• **REQUEST 1**
Answer these questions from the syllogism rules:
(a) Which term is the predicate of the conclusion?
(b) At least how many times must the middle term be universal?
(c) If one premise is particular, what must the conclusion be?
• **REQUEST 2**
Resume the syllogism rules after the last rule shown.

··· TEXT SECTION ···

There must be only three terms in the syllogism; the major term, the minor term, and the middle term. 2. The three major terms should be arranged in the following manner: the major term is the predicate of the conclusion and is found in the major premise; the minor term is the subject of the conclusion and is found in the minor premise; and the middle term is found in the two premises but not in the conclusion. 3. The major and minor terms should be universal in the conclusion only if they are universal in the premises. 4. The middle term must be universal at least once. 5. If the two premises are affirmative, the conclusion must be affirmative. 6. If one premise is negative and the other is affirmative, the conclusion must be negative. 7. The conclusion is invalid whenever the premises are both negative and not equivalently affirmative. 8. One premise at least must be universal 9. If one premise is particular, the conclusion must be particular. 10. The subject of the conclusion must be found in the minor premise.

··· DATASET CONTENT ···

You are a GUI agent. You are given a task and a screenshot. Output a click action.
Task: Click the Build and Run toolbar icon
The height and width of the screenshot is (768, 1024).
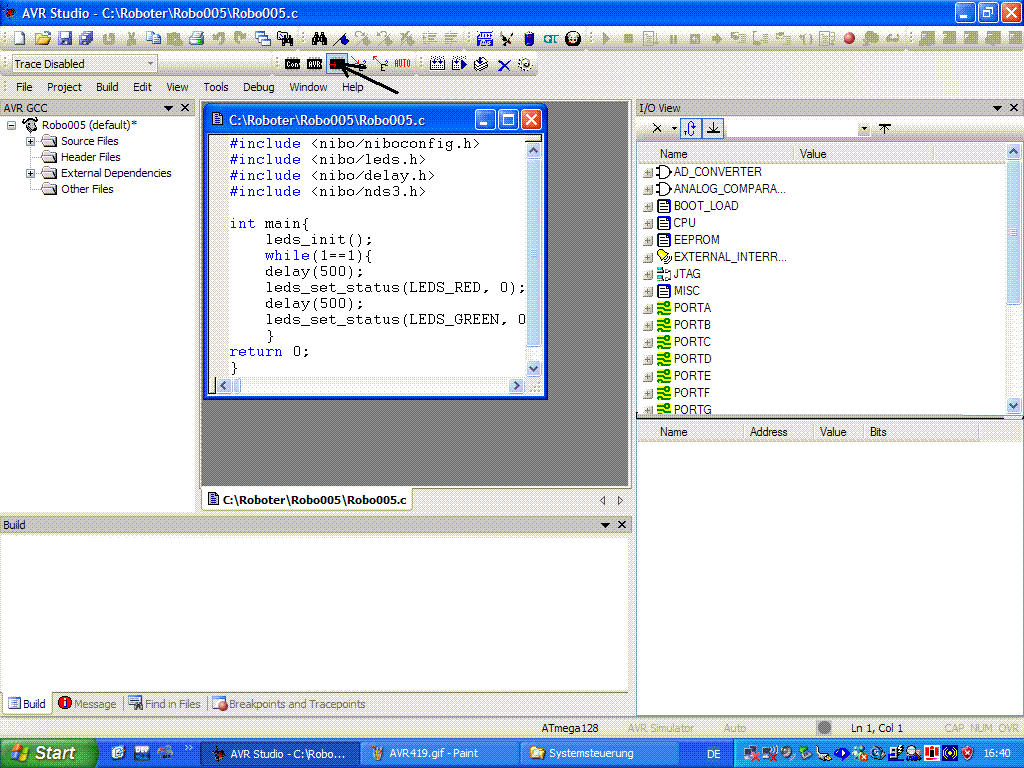(458, 63)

···

• **ANSWER 1**
(a) The major term.
(b) At least once.
(c) Particular.

• **ANSWER 2**
Malitao’s Ten Rules of Categorical Syllogism 1.
A syllogism must contain the major, the minor, and the middle term. 2. The middle term should not appear in the conclusion. 3. The quantities of both the major and the minor terms should not be extended in the conclusion if they are particular in the premises. 4. The quantity of the middle term must be universal at least once. 5. The conclusion must be affirmative if both premises are affirmative. 6. The conclusion must be negative if one of the premises is negative. 7. The two premises must not be both negative or not equivalently affirmative. (emphasis mine) 8. One premise must be universal. 9. The conclusion should be particular if one premise is particular. 10. The subject term in the premise must be asserted in the conclusion.
Malitao’s rule # 7―“The two premises must not be both negative or not equivalently affirmative”―may have been a case of oversight. 24 To say “not equivalently affirmative” implies “to be both negative,” which is what exactly this rule prohibits. The rule should have been rendered “or not equivalently negative.” Jayme’s Rules for a Valid Categorical Syllogism 1. There must be three and only three terms―the major, minor, and middle terms. 2. The middle term does not occur in the conclusion.
24
Malitao, Essential Logic, 114.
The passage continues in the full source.